Grandes marcas de beleza e gigantes do streetwear, como Nike e Adidas, revelaram estatísticas mas, até setembro de 2021, nenhuma marca de alta costura forneceu dados. Essa iniciativa de pressionar as marcas é apenas um dos exemplos de mobilizações em prol de mudanças sociais no universo da moda e para além dele. A diversidade é uma demanda muito cobrada por vários grupos sociais na atualidade, já que esse valor ainda é pouco abraçado pelas marcas de moda ou somente quando convém.
Padrão impede diversidade
Historicamente, social e culturalmente, os padrões de beleza objetificam mulheres, que passam a ter seu valor reconhecido - ou não - exclusivamente pela beleza. Esses códigos de beleza são criados a partir da combinação entre características de determinados biotipos com traços específicos de outros, a fim de estabelecer a “beleza perfeita” - o que nada mais é que uma aparência inalcançável em sua totalidade - e, quando alcançável, difícil de manter - além de excludente com quem não se encaixa nela.
Eles variam de civilização para civilização e de época para época - pode haver, inclusive, coexistência de mais de um padrão em um mesmo período de tempo - em que cada uma estabelece um código específico do que é considerado belo.
Por estar inserida na sociedade, a moda exerce um papel duplo com relação aos padrões. Ao mesmo tempo em que ela se utiliza desse código - reforçando a aceitação e permanência dele - para vender, ela também institui novos padrões, junto a outros componentes da mídia, como o cinema, a publicidade e mais recentemente, as mídias sociais.
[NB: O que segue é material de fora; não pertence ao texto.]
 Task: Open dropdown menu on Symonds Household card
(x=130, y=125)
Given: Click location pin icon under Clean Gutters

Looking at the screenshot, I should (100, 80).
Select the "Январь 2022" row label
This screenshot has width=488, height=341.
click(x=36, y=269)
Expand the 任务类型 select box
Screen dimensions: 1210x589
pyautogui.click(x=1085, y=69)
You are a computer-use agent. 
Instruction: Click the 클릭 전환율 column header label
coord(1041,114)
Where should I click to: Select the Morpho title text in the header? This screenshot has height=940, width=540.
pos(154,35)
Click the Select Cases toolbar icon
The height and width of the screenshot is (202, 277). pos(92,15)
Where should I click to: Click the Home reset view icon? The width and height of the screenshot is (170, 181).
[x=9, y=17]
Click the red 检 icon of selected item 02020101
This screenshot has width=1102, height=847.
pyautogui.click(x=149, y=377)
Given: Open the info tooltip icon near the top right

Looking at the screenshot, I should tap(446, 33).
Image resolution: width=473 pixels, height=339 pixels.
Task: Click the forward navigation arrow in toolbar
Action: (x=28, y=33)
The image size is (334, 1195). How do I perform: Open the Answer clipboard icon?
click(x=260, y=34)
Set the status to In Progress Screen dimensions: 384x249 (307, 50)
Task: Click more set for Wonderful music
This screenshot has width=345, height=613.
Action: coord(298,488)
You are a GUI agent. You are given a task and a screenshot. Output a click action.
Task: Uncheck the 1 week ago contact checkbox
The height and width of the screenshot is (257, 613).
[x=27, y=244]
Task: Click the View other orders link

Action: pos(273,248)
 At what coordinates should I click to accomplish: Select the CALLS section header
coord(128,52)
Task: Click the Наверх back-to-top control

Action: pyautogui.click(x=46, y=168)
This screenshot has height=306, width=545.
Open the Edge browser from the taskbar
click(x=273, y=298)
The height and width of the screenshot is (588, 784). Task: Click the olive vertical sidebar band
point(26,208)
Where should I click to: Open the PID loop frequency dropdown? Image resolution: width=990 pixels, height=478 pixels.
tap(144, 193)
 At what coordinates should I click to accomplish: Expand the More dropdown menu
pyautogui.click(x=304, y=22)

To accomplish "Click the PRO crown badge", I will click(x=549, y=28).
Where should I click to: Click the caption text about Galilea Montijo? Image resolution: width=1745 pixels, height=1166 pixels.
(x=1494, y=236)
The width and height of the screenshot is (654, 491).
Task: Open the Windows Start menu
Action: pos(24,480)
Esse papel da moda pode ser percebido através da mudança de padrão liderada por ela na transição dos anos 1980 para os 1990. Foi nessa época que o corpo magro e reto, quase sem curvas, “inspirado” nos biotipos de Top Models como Naomi Campbell e Kate Moss, passou a ser o padrão estético ocidental. Tal padrão é muito difundido entre modelos até hoje, e estendeu-se para as outras mulheres da sociedade, proporcionando problemas de autoimagem, e doenças como bulimia, anorexia e transtornos mentais.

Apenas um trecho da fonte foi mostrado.